Her family happened upon cohousing about four years ago after a stint in Alaska. She knew little about intentional communities until she saw an ad for an environmentally conscious, child-friendly neighborhood with a pedestrian path. They ended up renting the home until they fell in love with the community and bought their rental. “The thing that unites us is the desire to live in this alternative neighborhood and have our social connections stronger than we had with neighbors in traditional neighborhoods of our past.”
Toole’s children love their community nestled on 20 acres, with a co-ownership on an additional 70-plus acres of fields and forests nearby. Her family recently added solar panels to their home for water and electricity, in addition to a greenhouse alongside their living room. She notes that some of her neighbors don’t own televisions in an effort to get their kids outdoors and participate in unstructured playtime. “We save on our social commuting time now, since some of our good friends live a baby monitor’s range away,” Toole adds. When asked about the negatives, she notes that intentional communities might attract unhappy people with hopes of filling a void. But those who move in with an intention to get involved and interact and give back to the neighborhood are usually pleasantly surprised by the experience.
Is Cohousing Right for You?
Cohousing is ideal for those looking to bridge the gap between owning a home of their own, and living in a supportive and interactive community they can help grow. But there are a few questions you need to ask yourself before taking the plunge:
Do you want to get involved in programs in your community on a regular basis?
If the idea of sharing a few meals with neighbors thrills your small town sensibilities, you’ll probably enjoy living in an intentional community.
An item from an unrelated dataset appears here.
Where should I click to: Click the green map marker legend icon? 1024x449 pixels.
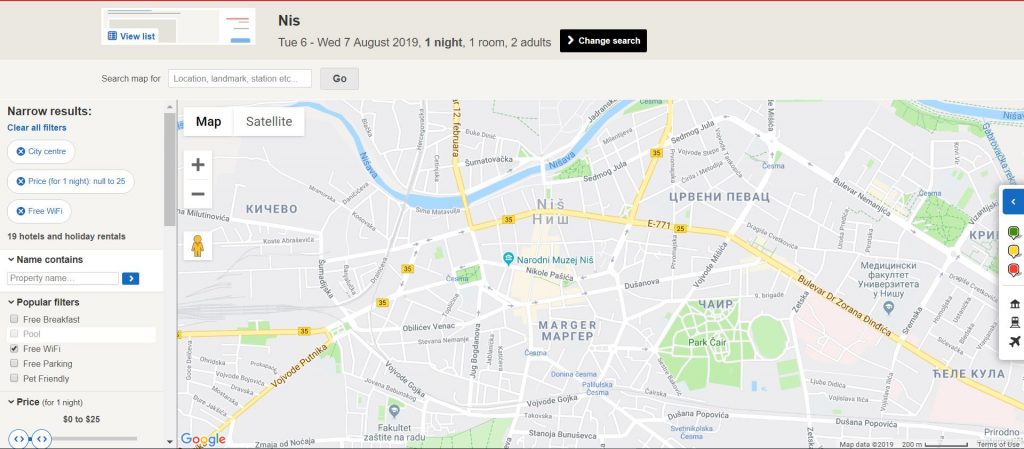(x=1014, y=232)
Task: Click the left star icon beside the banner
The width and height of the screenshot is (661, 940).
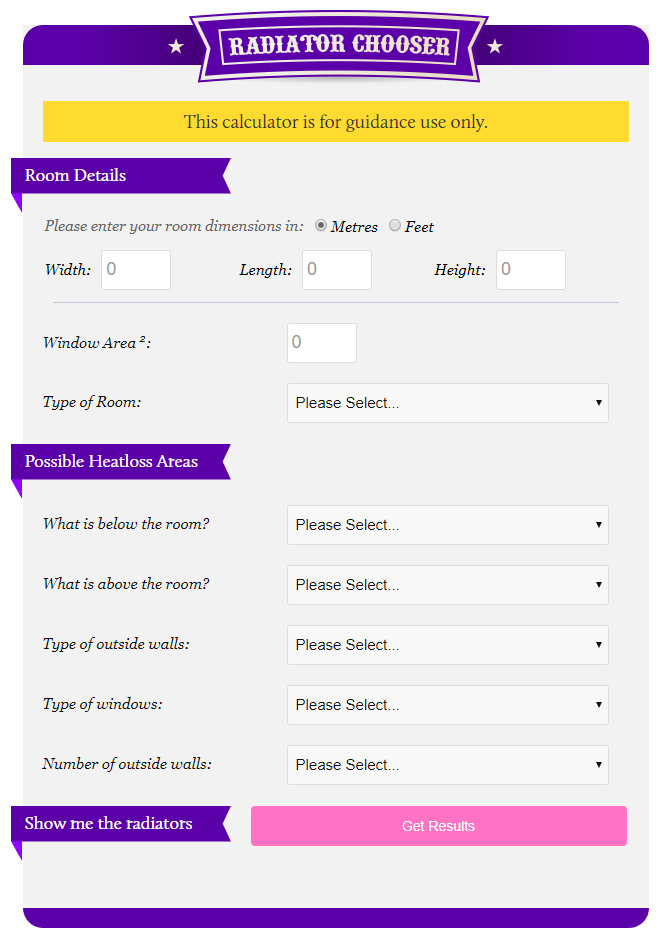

Remember that you’ll also be expected to join committees and volunteer, or pay someone else, to tend to the grounds and common space. But if you resent the idea of having structured chores or sharing your life with neighbors, this lifestyle might not be for you. Instead, try volunteering in your own neighborhood and get more involved at your leisure.
Do you want to know your neighbors, their children, and become a part of their lives?
Just as in a traditional neighborhood, not everyone in an intentional community will get along, but you’ll be expected to find a way to peacefully co-exist. Is it intrusive to you when a neighbor comes by for a few eggs or with an invitation to stop by for a glass of wine? If you value exclusive privacy, you might want to stick to traditional living.
Do you enjoy seeing children roaming free in your community and playing together with minimal supervision?
Every parent wants her children to have a safe place to play and grow up. While cohousers give their children age-appropriate supervision as any other parent, the community is designed to foster play throughout the common grounds. So if looking out the window with your morning coffee and seeing children riding bikes and giggling on a Saturday leaves you feeling irritable, cohousing might not be for you.
Do you prefer making decisions for the greater good of your community?
Cohousing relies on group consensus and regular meetings to resolve issues and move forward on projects. And you may lose out on the vote for the new landscaping you wanted or tools for the community center’s workshop. While you may not like every decision made, you’ll need to respect your neighbors and committee leaders. If the thought of losing control or watching someone else take the reigns unnerves you, you’re probably better off in traditional housing.